◆ Parts of the exercise ◆
**A)** Translate this sentence from the news report below into Spanish: "The broadcaster’s complaints unit concluded that the “repeated references to suicide went beyond what was editorially justified in the context”."
**B)** Condense the paragraph of the news report below that begins "Following a complaint" into a single shorter sentence that keeps its main facts.
**C)** Using the news report below, decide whether each statement agrees with it, answering yes or no and quoting the deciding words: (i) Helen Webberley was suspended by the General Medical Council. (ii) Dr Adrian Harrop has specialist knowledge in gender dysphoria. (iii) The original article was never edited after publication.

◆ Reading text ◆
BBC admits to bias and encouraging suicide in puberty blockers article

The BBC has acknowledged that an article stating that a High Court ruling on puberty-blocking drugs could cause gender-confused young people to commit suicide was one-sided and endangered vulnerable people.

In December, senior judges ruled to protect children from experimental sex-swap drugs. But when the NHS’s Gender Identity Development Service decided to appeal, the BBC responded by publishing a controversial article by their LGBT correspondent which ignored advice on media reporting of suicide.

Following a complaint, the BBC now accepts Ben Hunte’s article – ‘Puberty blockers: Parents’ warning as ruling challenged’ – was not impartial because it failed to report the views of those against the use of such experimental drugs. They also admit that it gave undue attention to suicide and that this risked encouraging vulnerable people to contemplate taking their own lives.


Citing guidelines on impartiality, which state that news reports should give “due weight” to opposing views, the BBC admitted “the article should have done more to reflect the arguments of those who have legitimate reservations about the use of puberty blockers”.

In relation to suicide, the BBC conceded it had not heeded media advice “warning that factual reporting of suicide has ‘the potential to make such actions appear feasible and even reasonable to the vulnerable’”.

The broadcaster’s complaints unit concluded that the “repeated references to suicide went beyond what was editorially justified in the context”.

Questionable claims

In the original article – which was later edited to remove the suggestion of causation – Hunte reported speculation that the court ruling could lead to self harm and suicide among teenagers.

He quoted GP Dr Adrian Harrop, an LGBT activist with no specialist knowledge in gender dysphoria but who claimed there was “a very real risk” of more suicides.

Hunte also gave credence to similar views from Helen Webberley, who was suspended by the General Medical Council for running an unlicensed transgender clinic for children.

In an open letter to the Corporation, parents’ group Transgender Trend criticised the LGBT correspondent’s article, saying it was “wrong to speculate about the reasons for suicide”.


Samaritans’ advice to the media warns: “Steer clear of presenting suicidal behaviour as an understandable response to a crisis or adversity. This can contribute to unhelpful and risky normalising of suicide as an appropriate response to distress.”

It also clearly states: “Speculation about the ‘trigger’ or cause of a suicide can oversimplify the issue and should be avoided. Suicide is extremely complex and most of the time there is no single event or factor that leads someone to take their own life.”

Collection entries:
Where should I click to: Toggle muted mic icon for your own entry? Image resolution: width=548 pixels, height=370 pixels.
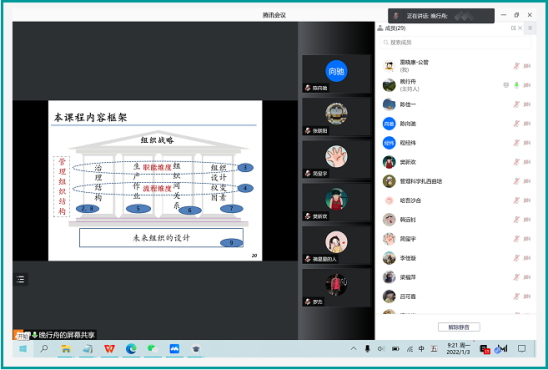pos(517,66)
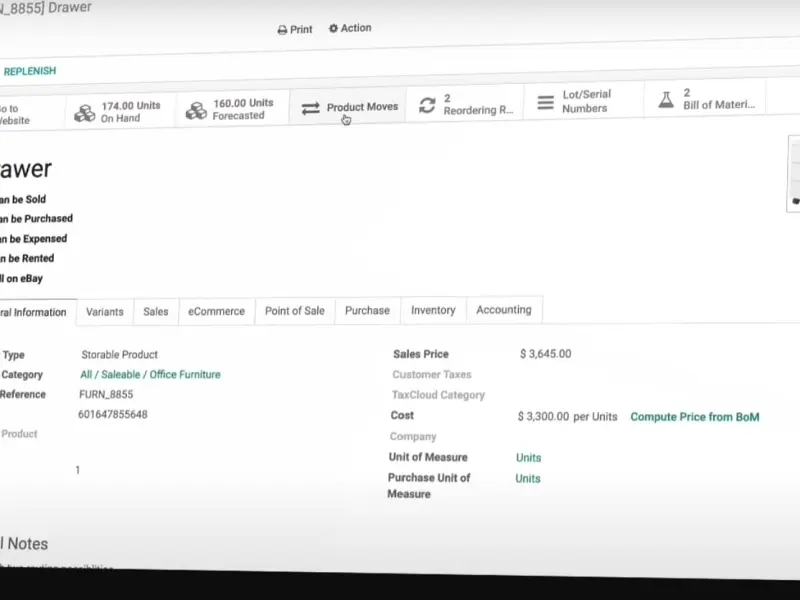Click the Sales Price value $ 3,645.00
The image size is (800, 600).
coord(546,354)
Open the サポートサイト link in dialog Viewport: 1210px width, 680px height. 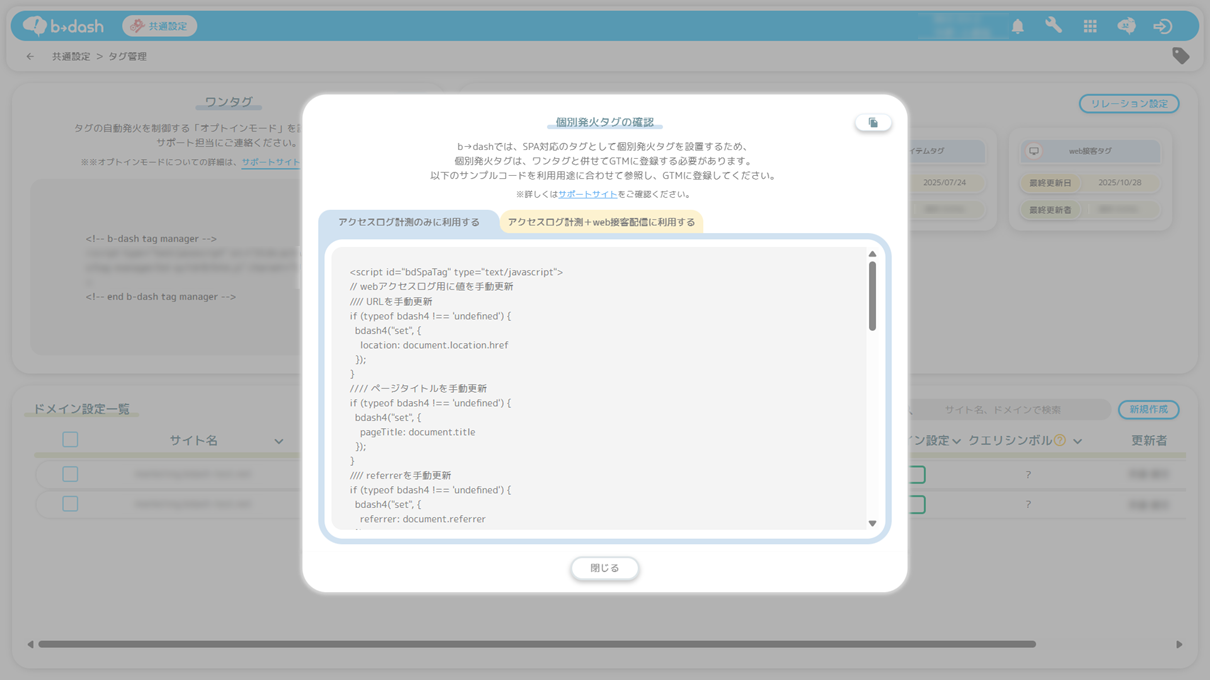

◆ Numbered responses ◆
**A)** La unidad de quejas de la cadena concluyó que las «repetidas referencias al suicidio fueron más allá de lo que estaba justificado editorialmente en el contexto».

**B)** After a complaint, the BBC accepted that Ben Hunte’s article ‘Puberty blockers: Parents’ warning as ruling challenged’ was not impartial because it omitted the views of opponents of the experimental drugs, and that its undue attention to suicide risked encouraging vulnerable people to consider taking their own lives.

**C)**
(i) Yes: "who was suspended by the General Medical Council for running an unlicensed transgender clinic for children"
(ii) No: "an LGBT activist with no specialist knowledge in gender dysphoria"
(iii) No: "which was later edited to remove the suggestion of causation"